[PROVIDED DATA]

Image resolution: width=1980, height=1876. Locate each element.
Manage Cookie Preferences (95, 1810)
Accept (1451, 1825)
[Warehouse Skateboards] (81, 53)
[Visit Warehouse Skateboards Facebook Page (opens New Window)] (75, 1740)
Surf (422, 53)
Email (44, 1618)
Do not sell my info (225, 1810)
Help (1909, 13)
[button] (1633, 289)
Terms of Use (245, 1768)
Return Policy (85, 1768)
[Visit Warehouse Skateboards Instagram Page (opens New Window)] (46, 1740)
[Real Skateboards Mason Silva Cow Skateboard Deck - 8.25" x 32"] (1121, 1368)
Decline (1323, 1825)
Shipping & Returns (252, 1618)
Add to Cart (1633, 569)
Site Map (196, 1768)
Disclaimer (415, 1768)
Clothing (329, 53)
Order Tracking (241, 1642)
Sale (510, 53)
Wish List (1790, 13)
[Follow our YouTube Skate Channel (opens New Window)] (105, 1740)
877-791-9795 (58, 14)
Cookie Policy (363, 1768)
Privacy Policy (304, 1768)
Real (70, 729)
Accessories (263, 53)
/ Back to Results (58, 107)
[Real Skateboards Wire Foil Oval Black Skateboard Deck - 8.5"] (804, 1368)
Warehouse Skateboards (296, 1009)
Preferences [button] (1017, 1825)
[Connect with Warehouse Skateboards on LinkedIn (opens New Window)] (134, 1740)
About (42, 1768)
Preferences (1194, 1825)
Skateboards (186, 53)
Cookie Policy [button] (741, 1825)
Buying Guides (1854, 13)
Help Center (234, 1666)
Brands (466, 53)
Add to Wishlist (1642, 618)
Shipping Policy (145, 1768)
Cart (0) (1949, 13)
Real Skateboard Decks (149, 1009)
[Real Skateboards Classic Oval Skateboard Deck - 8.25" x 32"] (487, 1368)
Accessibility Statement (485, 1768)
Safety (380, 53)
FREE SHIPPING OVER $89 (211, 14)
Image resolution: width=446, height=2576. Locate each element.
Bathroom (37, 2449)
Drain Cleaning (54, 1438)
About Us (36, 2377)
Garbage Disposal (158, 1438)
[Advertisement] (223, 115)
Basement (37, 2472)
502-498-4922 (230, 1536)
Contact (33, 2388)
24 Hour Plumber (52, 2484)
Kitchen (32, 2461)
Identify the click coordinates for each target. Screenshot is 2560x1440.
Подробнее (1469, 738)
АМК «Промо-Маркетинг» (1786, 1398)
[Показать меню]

[/PROVIDED DATA]

#### TASK DETAILS:
Each line of the entries above that has the word "height" is to be copied.

#### ANSWER SPACE:
Image resolution: width=1980, height=1876. Locate each element.
Image resolution: width=446, height=2576. Locate each element.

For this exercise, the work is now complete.